Mukhtar Ahmad in Srinagar

While the entire Kashmir valley busied itself with purchases for the Id festival on February 9, the residents of Karan Nagar locality in Srinagar city were busy performing the last rites of their Hindu neighbour Shamlal, aged 80, who had passed away on the same day.

Shamlal had chosen to stay back with his mentally-handicapped daughter, Santosh Kumari, while almost all his community members, including his relatives, had fled the valley in 1990.

With none from his community left back in Karan Nagar locality, his Muslim neighbours performed his last religious rites, right from preparing the dead body to lighting his funeral pyre; every minute detail was carried out by his Muslim neighbours who had been fending for him while he was alive.

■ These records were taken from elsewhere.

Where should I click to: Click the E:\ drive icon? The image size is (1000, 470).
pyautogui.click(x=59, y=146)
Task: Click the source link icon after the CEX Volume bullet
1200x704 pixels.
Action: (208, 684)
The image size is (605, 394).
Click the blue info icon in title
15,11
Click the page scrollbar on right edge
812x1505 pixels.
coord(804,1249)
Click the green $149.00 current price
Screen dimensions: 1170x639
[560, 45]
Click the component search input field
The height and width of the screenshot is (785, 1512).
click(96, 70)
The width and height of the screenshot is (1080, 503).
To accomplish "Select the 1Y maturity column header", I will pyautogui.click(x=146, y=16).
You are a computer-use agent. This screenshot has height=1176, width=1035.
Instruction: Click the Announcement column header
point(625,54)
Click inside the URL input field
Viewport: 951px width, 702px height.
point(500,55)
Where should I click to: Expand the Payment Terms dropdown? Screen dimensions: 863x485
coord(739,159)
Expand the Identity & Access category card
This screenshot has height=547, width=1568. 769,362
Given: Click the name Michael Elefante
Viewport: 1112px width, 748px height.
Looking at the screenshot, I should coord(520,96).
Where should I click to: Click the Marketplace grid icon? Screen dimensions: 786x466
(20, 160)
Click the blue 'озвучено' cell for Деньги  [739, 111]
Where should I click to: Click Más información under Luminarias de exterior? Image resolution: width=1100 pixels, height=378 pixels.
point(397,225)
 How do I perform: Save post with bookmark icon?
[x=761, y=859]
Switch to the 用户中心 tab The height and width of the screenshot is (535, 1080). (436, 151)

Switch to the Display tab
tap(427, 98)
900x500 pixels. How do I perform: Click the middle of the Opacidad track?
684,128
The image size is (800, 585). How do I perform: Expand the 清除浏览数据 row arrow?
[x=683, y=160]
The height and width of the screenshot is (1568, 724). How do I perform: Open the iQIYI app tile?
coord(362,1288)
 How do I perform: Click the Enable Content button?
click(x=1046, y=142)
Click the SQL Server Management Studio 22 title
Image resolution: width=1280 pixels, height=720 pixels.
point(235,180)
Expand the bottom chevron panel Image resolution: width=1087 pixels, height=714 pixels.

Emotion and communal amity, both were at their best, and those who witnessed the Muslim neighbours showering Gangajal (holy water from the Ganges) on the dead body, would hardly have believed that so much blood could have been shed in Kashmir.

As a mark of respect for the departed soul, the Muslims in the locality did not even go about the normal Id festivities. Instead, they were looking for ways to console his mentally-handicapped daughter who was not even able to fathom her great loss. In fact, she was the only person who ate a normal meal on that day. Everyone around offered Santosh Kumari their sympathy and food.

The death and cremation of Shamlal is not the first of its kind. In the past also, similar emotional scenes have been witnessed in the valley. Women lamenting the death of an elder in the locality and the genuine grief cutting through religious and communal lines have been the hallmark of the Kashmiri people.

Eyewitnesses in the locality told this correspondent that what they saw on that day was the real face of Kashmir and whatever might happen in the valley, they have taken an oath to keep the flame of communal harmony alive and burning.

Due to the migration of the Kashmiri Hindus, there are few purohits (priest) left behind who can perform the religious rites of their community brethren still staying in the valley. The few available carry on their normal life among their Muslim brothers in remote villages and inaccessible hamlets of the state.

Notwithstanding the resolve of Chief Minister Dr Farooq Abdullah to bring Kashmiri Hindus back to the valley, most of the migrants disagree with the official version that the situation has improved to the extent that they can return to their roots and live normally like they did before.